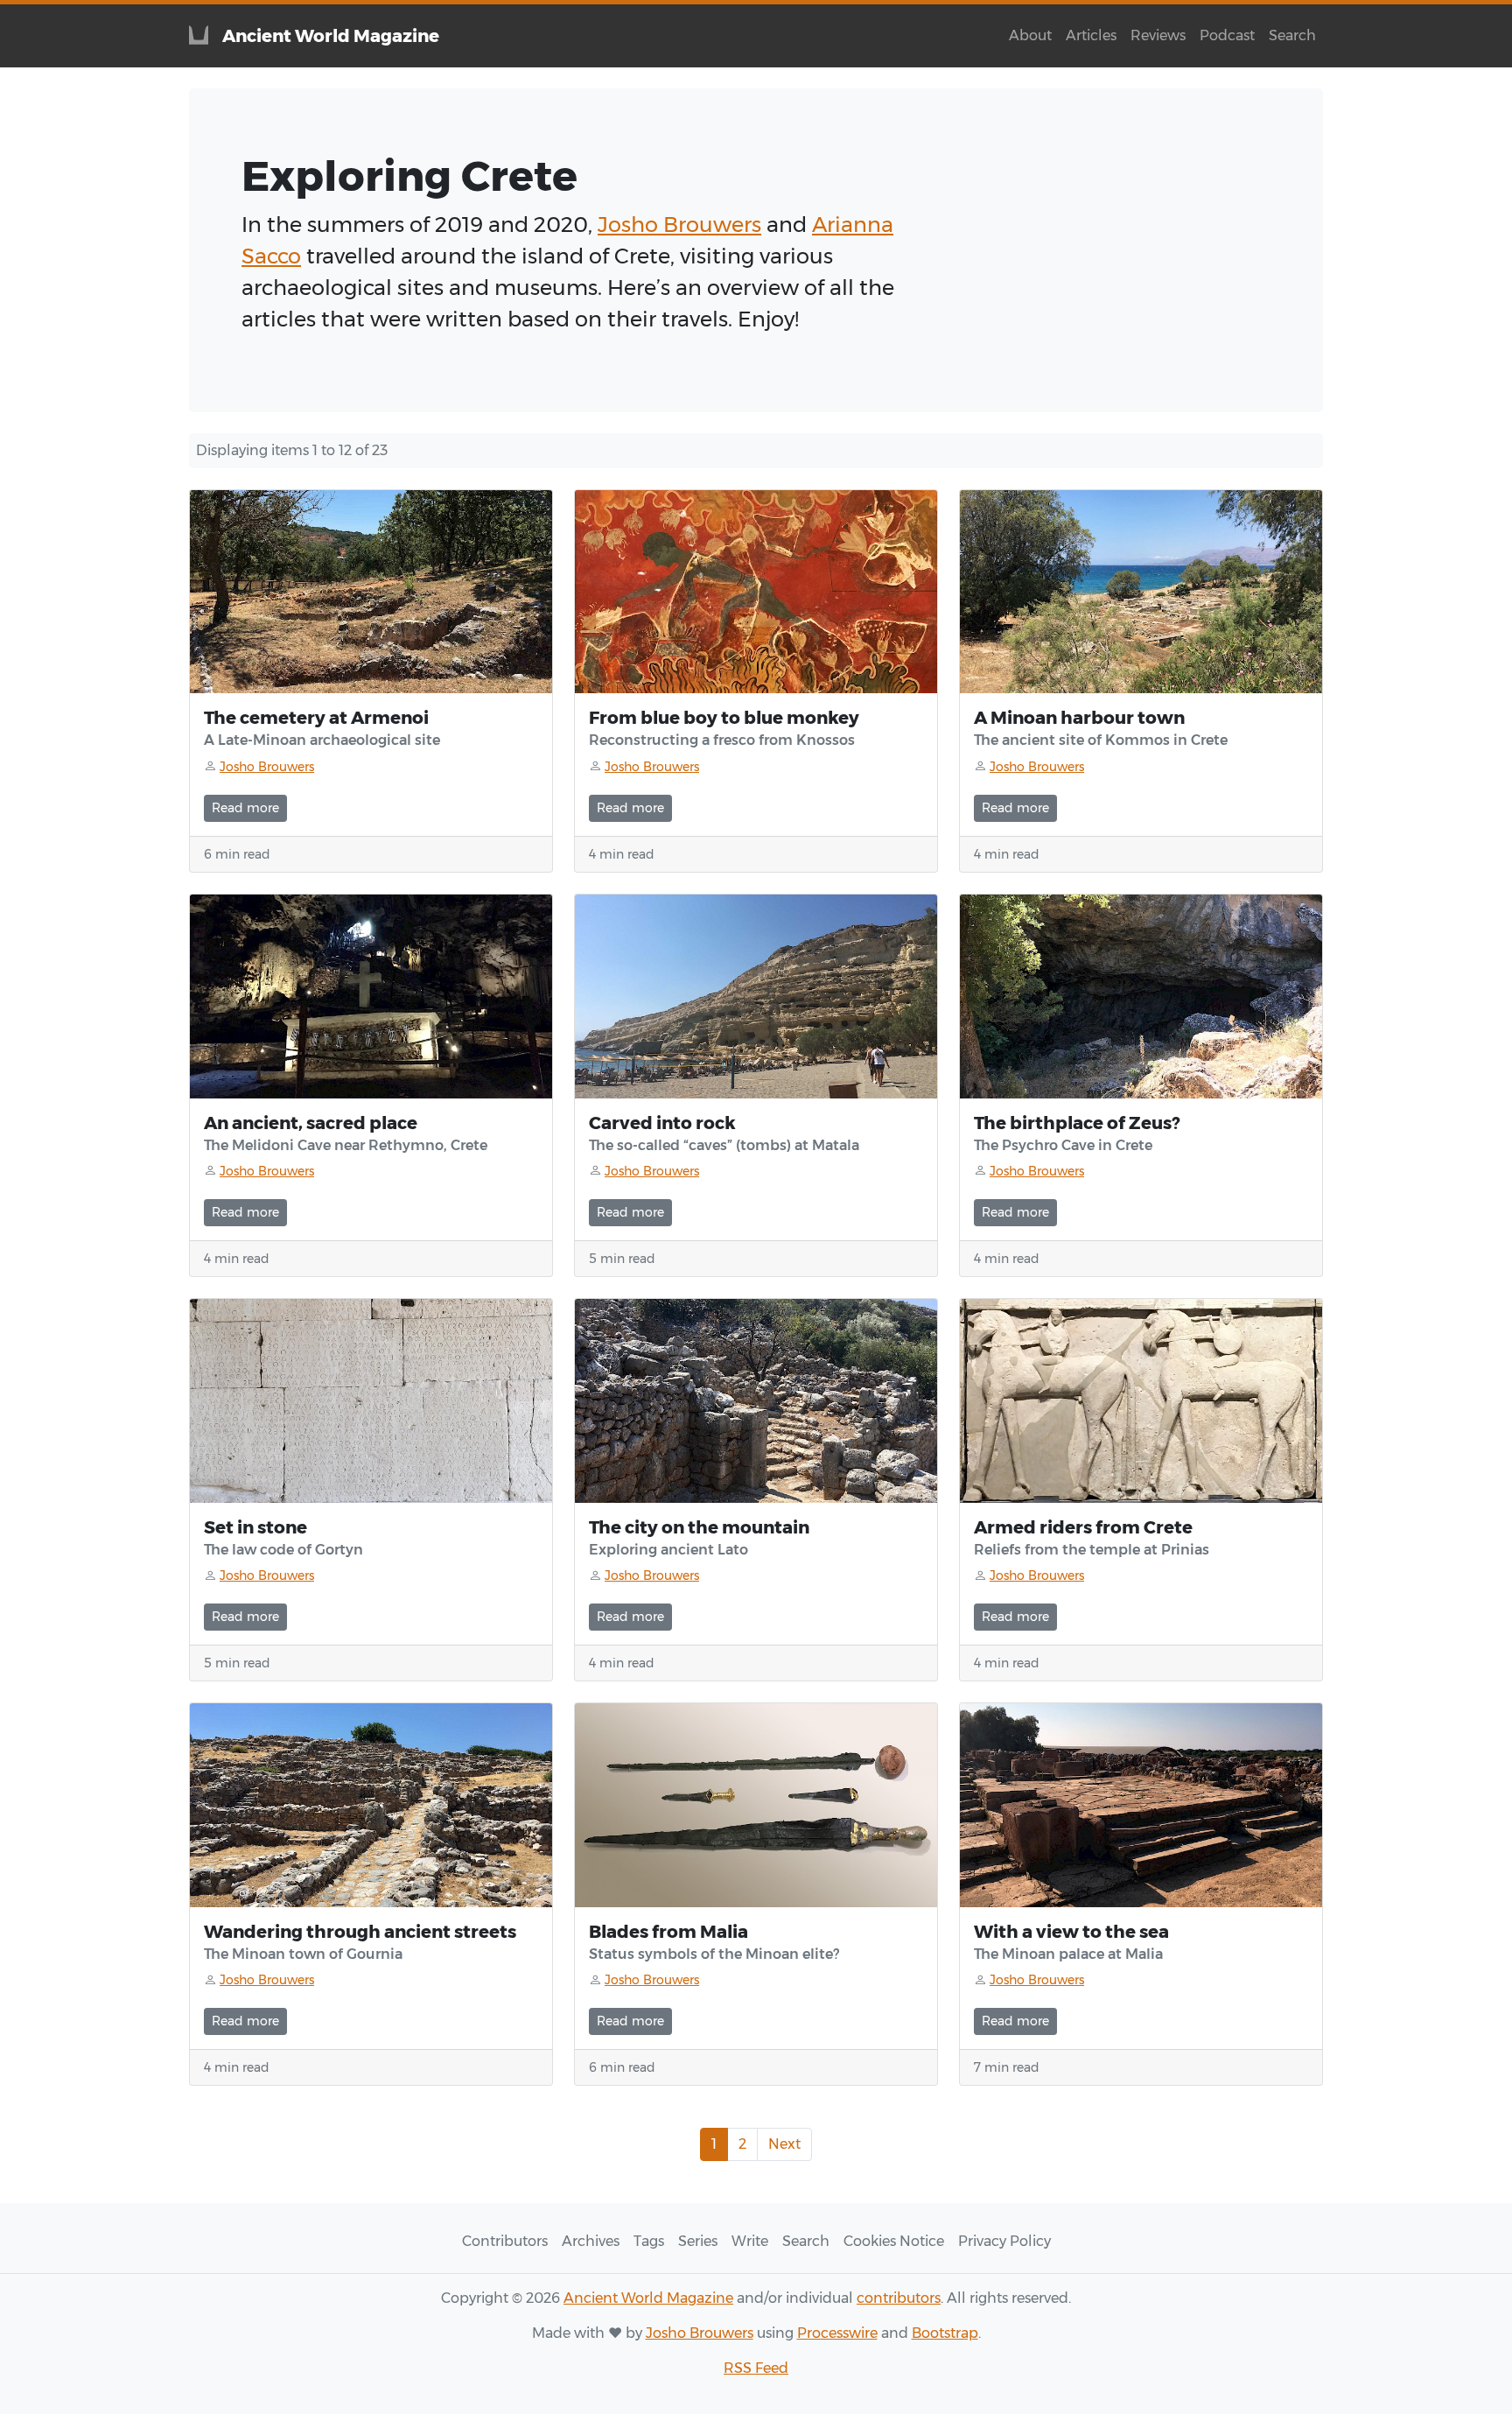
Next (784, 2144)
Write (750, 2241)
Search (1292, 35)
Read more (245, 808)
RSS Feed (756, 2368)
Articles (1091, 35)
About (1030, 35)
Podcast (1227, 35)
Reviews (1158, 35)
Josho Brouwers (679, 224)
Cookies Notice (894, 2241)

▬▬▬

Whatever lies between the line containing "Search (1292, 35)" and the final line above, both included, must be returned exactly.

Search (1292, 35)
Read more (245, 808)
RSS Feed (756, 2368)
Articles (1091, 35)
About (1030, 35)
Podcast (1227, 35)
Reviews (1158, 35)
Josho Brouwers (679, 224)
Cookies Notice (894, 2241)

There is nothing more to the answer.